Diante de um trabalho rico, mas polêmico e complexo, poderíamos resumir as conclusões desta Comissão destacando o quanto a falta de coordenação e a fragmentação de iniciativas, muitas vezes sobrepostas e mal direcionadas, comprometem a eficácia dos programas de saúde global. A mentalidade colonial está na origem da centralização dos processos decisórios e da falta de senso crítico sobre os programas em curso, hoje perigosamente coadunados com poderosos interesses privados, assim como da incapacidade de ouvir os verdadeiros destinatários da cooperação, bloqueando sinergias que poderiam ser valiosas na concepção e na implementação destas agendas.

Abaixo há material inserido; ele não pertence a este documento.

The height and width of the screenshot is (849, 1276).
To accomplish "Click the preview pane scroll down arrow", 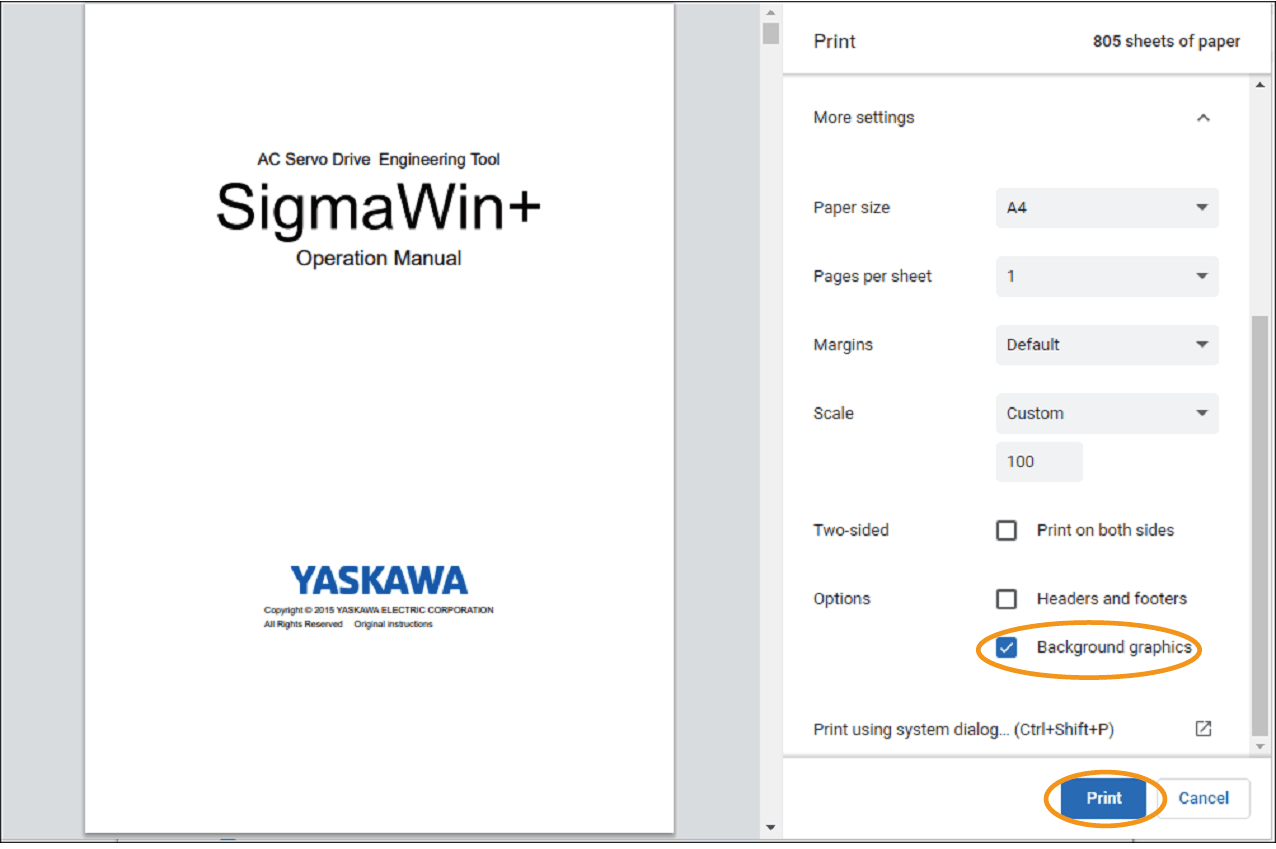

Um exemplo positivo do papel que a busca de sinergias entre as três agendas pode desempenhar provém de uma das vertentes do estudo de caso realizado pela USP a pedido da Comissão. Em artigo anteriormente publicado na excelente revista Global Public Health, nossa equipe estudou a campanha “Mais Direitos, Menos Zika”, implementada no Brasil em 2016, quando a Síndrome Congênita do Vírus Zika (SCVZ) era considerada uma emergência internacional de saúde pública.

A pesquisa revelou como o Fundo das Nações Unidas para a População adaptou e potencializou seus investimentos na resposta ao Zika quando decidiu estabelecer um diálogo direto com os governos locais e com as entidades sociais, passando a priorizar a defesa dos direitos sexuais e reprodutivos das mulheres em sua atuação e, portanto, indo além da tradicional política de controle do vetor da doença que predominava no âmbito nacional. O slogan “não é só culpa do mosquito”, utilizado na campanha, é uma amostra do quanto uma campanha de prevenção, em princípio vocacionada à segurança, pode abarcar elementos cruciais da defesa do acesso universal e da promoção da saúde.

Entre as diversas recomendações da Comissão, destacamos a promoção de mecanismos mundiais, nacionais e subnacionais de coordenação das iniciativas de saúde global; a busca da descolonização da saúde global, evitando a tomada centralizada de decisões que reproduz assimetrias de poder entre os Estados, e também dentro de cada país; e a revisão das estratégias das organizações internacionais que também carecem de sinergia e causam a fragmentação do campo.

Não posso deixar de agradecer à equipe brasileira a dedicação essencial para que a USP marcasse sua presença nesta Comissão de alto nível. Meu reconhecimento ao valioso trabalho de Danielle Hanna Rached, professora do Instituto de Relações Internacionais; Jameson Vinicius Martins e Paulo Roberto Trivellato, doutorandos do Programa de Pós-graduação em Saúde Global e Sustentabilidade da Faculdade de Saúde Pública; Cristiane Ribeiro Pereira, mestranda do Instituto de Relações Internacionais; e Lúcia Dias da Silva Guerra, à época pós-doutoranda da Faculdade de Saúde Pública.

No momento em que se negocia uma nova versão do Regulamento Sanitário Internacional, e até mesmo um tratado internacional sobre pandemias (ambos acompanhados por um Grupo de Trabalho resultante de parceria entre a USP e a Fundação Oswaldo Cruz, Fiocruz), as recomendações desta Comissão adquirem ainda maior relevância para que a vida e a saúde das populações seja, de fato, o objetivo primordial da cooperação internacional.

(*) Deisy Ventura, vice-diretora do Instituto de Relações Internacionais da USP.